Exact copies of all the lines below are required.

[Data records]
------------
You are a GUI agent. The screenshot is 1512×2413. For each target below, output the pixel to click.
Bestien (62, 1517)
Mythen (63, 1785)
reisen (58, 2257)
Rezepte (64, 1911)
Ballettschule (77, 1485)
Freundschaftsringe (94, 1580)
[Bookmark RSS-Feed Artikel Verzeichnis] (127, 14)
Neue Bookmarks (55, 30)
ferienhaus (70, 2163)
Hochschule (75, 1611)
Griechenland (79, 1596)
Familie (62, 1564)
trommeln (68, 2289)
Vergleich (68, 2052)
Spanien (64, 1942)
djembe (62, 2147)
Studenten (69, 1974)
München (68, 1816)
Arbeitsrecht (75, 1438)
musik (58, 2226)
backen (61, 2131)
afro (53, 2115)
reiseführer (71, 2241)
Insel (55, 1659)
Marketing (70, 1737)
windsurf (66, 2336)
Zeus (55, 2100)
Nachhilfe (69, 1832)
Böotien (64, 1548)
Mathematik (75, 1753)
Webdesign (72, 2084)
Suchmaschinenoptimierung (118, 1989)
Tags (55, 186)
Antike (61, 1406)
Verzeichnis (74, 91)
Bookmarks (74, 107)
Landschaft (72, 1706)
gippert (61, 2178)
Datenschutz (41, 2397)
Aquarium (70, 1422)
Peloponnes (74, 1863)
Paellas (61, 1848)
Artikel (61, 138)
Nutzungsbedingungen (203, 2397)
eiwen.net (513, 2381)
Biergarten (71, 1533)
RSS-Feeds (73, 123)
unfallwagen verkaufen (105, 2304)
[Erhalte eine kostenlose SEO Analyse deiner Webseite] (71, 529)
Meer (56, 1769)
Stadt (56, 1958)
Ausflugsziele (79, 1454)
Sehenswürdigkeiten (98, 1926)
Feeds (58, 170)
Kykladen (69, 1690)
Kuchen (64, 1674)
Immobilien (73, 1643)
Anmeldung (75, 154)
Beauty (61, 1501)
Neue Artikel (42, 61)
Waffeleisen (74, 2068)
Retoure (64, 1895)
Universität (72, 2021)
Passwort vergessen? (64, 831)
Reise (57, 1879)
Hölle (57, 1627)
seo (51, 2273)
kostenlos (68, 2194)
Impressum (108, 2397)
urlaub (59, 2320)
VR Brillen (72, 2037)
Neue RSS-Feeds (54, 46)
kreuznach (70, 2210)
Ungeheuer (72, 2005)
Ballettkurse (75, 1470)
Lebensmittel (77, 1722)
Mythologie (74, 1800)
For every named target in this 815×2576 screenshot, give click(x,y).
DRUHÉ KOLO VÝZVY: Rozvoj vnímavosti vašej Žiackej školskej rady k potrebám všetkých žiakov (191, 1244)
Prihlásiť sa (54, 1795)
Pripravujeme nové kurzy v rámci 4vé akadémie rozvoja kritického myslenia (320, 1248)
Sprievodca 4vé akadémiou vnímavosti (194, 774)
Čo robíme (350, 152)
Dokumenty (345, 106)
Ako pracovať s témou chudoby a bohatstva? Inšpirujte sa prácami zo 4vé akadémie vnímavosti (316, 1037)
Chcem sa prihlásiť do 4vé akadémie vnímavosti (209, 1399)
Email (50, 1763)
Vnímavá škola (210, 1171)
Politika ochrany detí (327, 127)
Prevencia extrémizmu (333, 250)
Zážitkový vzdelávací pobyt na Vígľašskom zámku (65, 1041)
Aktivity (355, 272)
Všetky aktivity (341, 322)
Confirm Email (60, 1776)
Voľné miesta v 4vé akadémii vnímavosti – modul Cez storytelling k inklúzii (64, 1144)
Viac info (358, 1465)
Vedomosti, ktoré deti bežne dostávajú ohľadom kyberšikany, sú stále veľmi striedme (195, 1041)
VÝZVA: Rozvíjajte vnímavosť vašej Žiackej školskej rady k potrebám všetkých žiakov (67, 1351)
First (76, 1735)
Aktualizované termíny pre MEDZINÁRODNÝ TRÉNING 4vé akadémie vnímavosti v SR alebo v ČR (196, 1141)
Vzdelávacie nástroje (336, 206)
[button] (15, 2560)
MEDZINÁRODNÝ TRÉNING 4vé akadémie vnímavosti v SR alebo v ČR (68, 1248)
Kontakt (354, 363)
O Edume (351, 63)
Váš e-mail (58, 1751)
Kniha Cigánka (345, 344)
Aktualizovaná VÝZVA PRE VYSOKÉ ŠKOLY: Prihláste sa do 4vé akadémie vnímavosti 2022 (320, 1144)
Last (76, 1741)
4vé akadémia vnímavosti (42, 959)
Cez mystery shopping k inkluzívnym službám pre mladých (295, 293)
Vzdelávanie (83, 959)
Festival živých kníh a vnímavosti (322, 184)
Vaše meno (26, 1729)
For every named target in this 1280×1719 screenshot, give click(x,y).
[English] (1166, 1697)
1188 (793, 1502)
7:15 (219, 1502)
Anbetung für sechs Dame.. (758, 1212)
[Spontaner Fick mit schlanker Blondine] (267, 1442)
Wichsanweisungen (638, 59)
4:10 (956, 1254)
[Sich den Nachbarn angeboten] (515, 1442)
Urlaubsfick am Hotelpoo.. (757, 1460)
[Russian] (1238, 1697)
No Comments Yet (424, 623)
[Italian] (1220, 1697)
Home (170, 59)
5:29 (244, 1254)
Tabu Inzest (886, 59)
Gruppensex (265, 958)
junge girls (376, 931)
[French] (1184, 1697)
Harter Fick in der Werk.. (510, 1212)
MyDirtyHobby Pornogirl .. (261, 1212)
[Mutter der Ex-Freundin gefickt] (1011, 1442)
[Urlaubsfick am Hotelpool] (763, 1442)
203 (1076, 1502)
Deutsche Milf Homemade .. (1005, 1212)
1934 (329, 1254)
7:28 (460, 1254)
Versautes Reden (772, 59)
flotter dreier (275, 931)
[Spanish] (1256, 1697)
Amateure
------------
RESPONSE TO THE EXERCISE:
You are a GUI agent. The screenshot is 1512×2413. For each target below, output the pixel to click.
Bestien (62, 1517)
Mythen (63, 1785)
reisen (58, 2257)
Rezepte (64, 1911)
Ballettschule (77, 1485)
Freundschaftsringe (94, 1580)
[Bookmark RSS-Feed Artikel Verzeichnis] (127, 14)
Neue Bookmarks (55, 30)
ferienhaus (70, 2163)
Hochschule (75, 1611)
Griechenland (79, 1596)
Familie (62, 1564)
trommeln (68, 2289)
Vergleich (68, 2052)
Spanien (64, 1942)
djembe (62, 2147)
Studenten (69, 1974)
München (68, 1816)
Arbeitsrecht (75, 1438)
musik (58, 2226)
backen (61, 2131)
afro (53, 2115)
reiseführer (71, 2241)
Insel (55, 1659)
Marketing (70, 1737)
windsurf (66, 2336)
Zeus (55, 2100)
Nachhilfe (69, 1832)
Böotien (64, 1548)
Mathematik (75, 1753)
Webdesign (72, 2084)
Suchmaschinenoptimierung (118, 1989)
Tags (55, 186)
Antike (61, 1406)
Verzeichnis (74, 91)
Bookmarks (74, 107)
Landschaft (72, 1706)
gippert (61, 2178)
Datenschutz (41, 2397)
Aquarium (70, 1422)
Peloponnes (74, 1863)
Paellas (61, 1848)
Artikel (61, 138)
Nutzungsbedingungen (203, 2397)
eiwen.net (513, 2381)
Biergarten (71, 1533)
RSS-Feeds (73, 123)
unfallwagen verkaufen (105, 2304)
[Erhalte eine kostenlose SEO Analyse deiner Webseite] (71, 529)
Meer (56, 1769)
Stadt (56, 1958)
Ausflugsziele (79, 1454)
Sehenswürdigkeiten (98, 1926)
Feeds (58, 170)
Kykladen (69, 1690)
Kuchen (64, 1674)
Immobilien (73, 1643)
Anmeldung (75, 154)
Beauty (61, 1501)
Neue Artikel (42, 61)
Waffeleisen (74, 2068)
Retoure (64, 1895)
Universität (72, 2021)
Passwort vergessen? (64, 831)
Reise (57, 1879)
Hölle (57, 1627)
seo (51, 2273)
kostenlos (68, 2194)
Impressum (108, 2397)
urlaub (59, 2320)
VR Brillen (72, 2037)
Neue RSS-Feeds (54, 46)
kreuznach (70, 2210)
Ungeheuer (72, 2005)
Ballettkurse (75, 1470)
Lebensmittel (77, 1722)
Mythologie (74, 1800)
For every named target in this 815×2576 screenshot, give click(x,y).
DRUHÉ KOLO VÝZVY: Rozvoj vnímavosti vašej Žiackej školskej rady k potrebám všetkých žiakov (191, 1244)
Prihlásiť sa (54, 1795)
Pripravujeme nové kurzy v rámci 4vé akadémie rozvoja kritického myslenia (320, 1248)
Sprievodca 4vé akadémiou vnímavosti (194, 774)
Čo robíme (350, 152)
Dokumenty (345, 106)
Ako pracovať s témou chudoby a bohatstva? Inšpirujte sa prácami zo 4vé akadémie vnímavosti (316, 1037)
Chcem sa prihlásiť do 4vé akadémie vnímavosti (209, 1399)
Email (50, 1763)
Vnímavá škola (210, 1171)
Politika ochrany detí (327, 127)
Prevencia extrémizmu (333, 250)
Zážitkový vzdelávací pobyt na Vígľašskom zámku (65, 1041)
Aktivity (355, 272)
Všetky aktivity (341, 322)
Confirm Email (60, 1776)
Voľné miesta v 4vé akadémii vnímavosti – modul Cez storytelling k inklúzii (64, 1144)
Viac info (358, 1465)
Vedomosti, ktoré deti bežne dostávajú ohľadom kyberšikany, sú stále veľmi striedme (195, 1041)
VÝZVA: Rozvíjajte vnímavosť vašej Žiackej školskej rady k potrebám všetkých žiakov (67, 1351)
First (76, 1735)
Aktualizované termíny pre MEDZINÁRODNÝ TRÉNING 4vé akadémie vnímavosti v SR alebo v ČR (196, 1141)
Vzdelávacie nástroje (336, 206)
[button] (15, 2560)
MEDZINÁRODNÝ TRÉNING 4vé akadémie vnímavosti v SR alebo v ČR (68, 1248)
Kontakt (354, 363)
O Edume (351, 63)
Váš e-mail (58, 1751)
Kniha Cigánka (345, 344)
Aktualizovaná VÝZVA PRE VYSOKÉ ŠKOLY: Prihláste sa do 4vé akadémie vnímavosti 2022 (320, 1144)
Last (76, 1741)
4vé akadémia vnímavosti (42, 959)
Cez mystery shopping k inkluzívnym službám pre mladých (295, 293)
Vzdelávanie (83, 959)
Festival živých kníh a vnímavosti (322, 184)
Vaše meno (26, 1729)
For every named target in this 1280×1719 screenshot, give click(x,y).
[English] (1166, 1697)
1188 (793, 1502)
7:15 (219, 1502)
Anbetung für sechs Dame.. (758, 1212)
[Spontaner Fick mit schlanker Blondine] (267, 1442)
Wichsanweisungen (638, 59)
4:10 (956, 1254)
[Sich den Nachbarn angeboten] (515, 1442)
Urlaubsfick am Hotelpoo.. (757, 1460)
[Russian] (1238, 1697)
No Comments Yet (424, 623)
[Italian] (1220, 1697)
Home (170, 59)
5:29 (244, 1254)
Tabu Inzest (886, 59)
Gruppensex (265, 958)
junge girls (376, 931)
[French] (1184, 1697)
Harter Fick in der Werk.. (510, 1212)
MyDirtyHobby Pornogirl .. (261, 1212)
[Mutter der Ex-Freundin gefickt] (1011, 1442)
[Urlaubsfick am Hotelpool] (763, 1442)
203 (1076, 1502)
Deutsche Milf Homemade .. (1005, 1212)
1934 (329, 1254)
7:28 (460, 1254)
Versautes Reden (772, 59)
flotter dreier (275, 931)
[Spanish] (1256, 1697)
Amateure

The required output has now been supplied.